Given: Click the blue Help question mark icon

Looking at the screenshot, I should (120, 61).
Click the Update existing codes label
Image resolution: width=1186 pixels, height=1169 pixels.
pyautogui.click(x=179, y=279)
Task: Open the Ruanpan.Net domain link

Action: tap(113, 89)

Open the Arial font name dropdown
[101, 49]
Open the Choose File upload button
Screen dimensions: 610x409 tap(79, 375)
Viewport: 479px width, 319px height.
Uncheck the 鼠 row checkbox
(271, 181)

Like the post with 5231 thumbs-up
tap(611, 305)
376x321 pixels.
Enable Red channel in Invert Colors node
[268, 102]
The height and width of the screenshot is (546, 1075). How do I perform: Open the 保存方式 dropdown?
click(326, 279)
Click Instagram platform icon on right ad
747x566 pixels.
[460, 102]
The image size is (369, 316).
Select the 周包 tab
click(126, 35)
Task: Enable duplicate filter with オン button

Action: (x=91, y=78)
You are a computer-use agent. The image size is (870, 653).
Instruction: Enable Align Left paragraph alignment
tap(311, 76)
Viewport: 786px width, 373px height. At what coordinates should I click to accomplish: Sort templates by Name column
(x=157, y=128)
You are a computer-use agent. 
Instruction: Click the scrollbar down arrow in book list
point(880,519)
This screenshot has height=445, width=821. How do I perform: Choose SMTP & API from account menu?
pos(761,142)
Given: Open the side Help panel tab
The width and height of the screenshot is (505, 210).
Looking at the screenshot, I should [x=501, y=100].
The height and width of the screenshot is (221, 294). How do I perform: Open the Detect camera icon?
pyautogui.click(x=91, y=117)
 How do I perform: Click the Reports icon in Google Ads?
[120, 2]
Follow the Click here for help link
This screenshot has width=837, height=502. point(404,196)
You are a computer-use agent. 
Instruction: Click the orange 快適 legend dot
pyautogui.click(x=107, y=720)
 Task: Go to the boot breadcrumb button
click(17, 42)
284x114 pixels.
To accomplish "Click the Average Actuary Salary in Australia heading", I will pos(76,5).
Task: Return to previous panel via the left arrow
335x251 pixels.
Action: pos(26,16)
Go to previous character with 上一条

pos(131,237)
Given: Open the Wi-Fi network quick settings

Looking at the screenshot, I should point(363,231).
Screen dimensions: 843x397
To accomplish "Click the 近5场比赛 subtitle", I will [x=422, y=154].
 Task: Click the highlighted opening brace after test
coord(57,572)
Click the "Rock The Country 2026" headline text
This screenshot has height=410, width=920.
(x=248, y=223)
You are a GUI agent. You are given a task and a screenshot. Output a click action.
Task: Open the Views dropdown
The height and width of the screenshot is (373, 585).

****************************************

(WHAT THE EXERCISE ASKS): Make sure every record is repeated exactly.

(RESPONSE BELOW):
Given: Click the blue Help question mark icon

Looking at the screenshot, I should (120, 61).
Click the Update existing codes label
Image resolution: width=1186 pixels, height=1169 pixels.
pyautogui.click(x=179, y=279)
Task: Open the Ruanpan.Net domain link

Action: tap(113, 89)

Open the Arial font name dropdown
[101, 49]
Open the Choose File upload button
Screen dimensions: 610x409 tap(79, 375)
Viewport: 479px width, 319px height.
Uncheck the 鼠 row checkbox
(271, 181)

Like the post with 5231 thumbs-up
tap(611, 305)
376x321 pixels.
Enable Red channel in Invert Colors node
[268, 102]
The height and width of the screenshot is (546, 1075). How do I perform: Open the 保存方式 dropdown?
click(326, 279)
Click Instagram platform icon on right ad
747x566 pixels.
[460, 102]
The image size is (369, 316).
Select the 周包 tab
click(126, 35)
Task: Enable duplicate filter with オン button

Action: (x=91, y=78)
You are a computer-use agent. The image size is (870, 653).
Instruction: Enable Align Left paragraph alignment
tap(311, 76)
Viewport: 786px width, 373px height. At what coordinates should I click to accomplish: Sort templates by Name column
(x=157, y=128)
You are a computer-use agent. 
Instruction: Click the scrollbar down arrow in book list
point(880,519)
This screenshot has height=445, width=821. How do I perform: Choose SMTP & API from account menu?
pos(761,142)
Given: Open the side Help panel tab
The width and height of the screenshot is (505, 210).
Looking at the screenshot, I should [x=501, y=100].
The height and width of the screenshot is (221, 294). How do I perform: Open the Detect camera icon?
pyautogui.click(x=91, y=117)
 How do I perform: Click the Reports icon in Google Ads?
[120, 2]
Follow the Click here for help link
This screenshot has width=837, height=502. point(404,196)
You are a computer-use agent. 
Instruction: Click the orange 快適 legend dot
pyautogui.click(x=107, y=720)
 Task: Go to the boot breadcrumb button
click(17, 42)
284x114 pixels.
To accomplish "Click the Average Actuary Salary in Australia heading", I will pos(76,5).
Task: Return to previous panel via the left arrow
335x251 pixels.
Action: pos(26,16)
Go to previous character with 上一条

pos(131,237)
Given: Open the Wi-Fi network quick settings

Looking at the screenshot, I should point(363,231).
Screen dimensions: 843x397
To accomplish "Click the 近5场比赛 subtitle", I will [x=422, y=154].
 Task: Click the highlighted opening brace after test
coord(57,572)
Click the "Rock The Country 2026" headline text
This screenshot has height=410, width=920.
(x=248, y=223)
You are a GUI agent. You are given a task and a screenshot. Output a click action.
Task: Open the Views dropdown
The height and width of the screenshot is (373, 585).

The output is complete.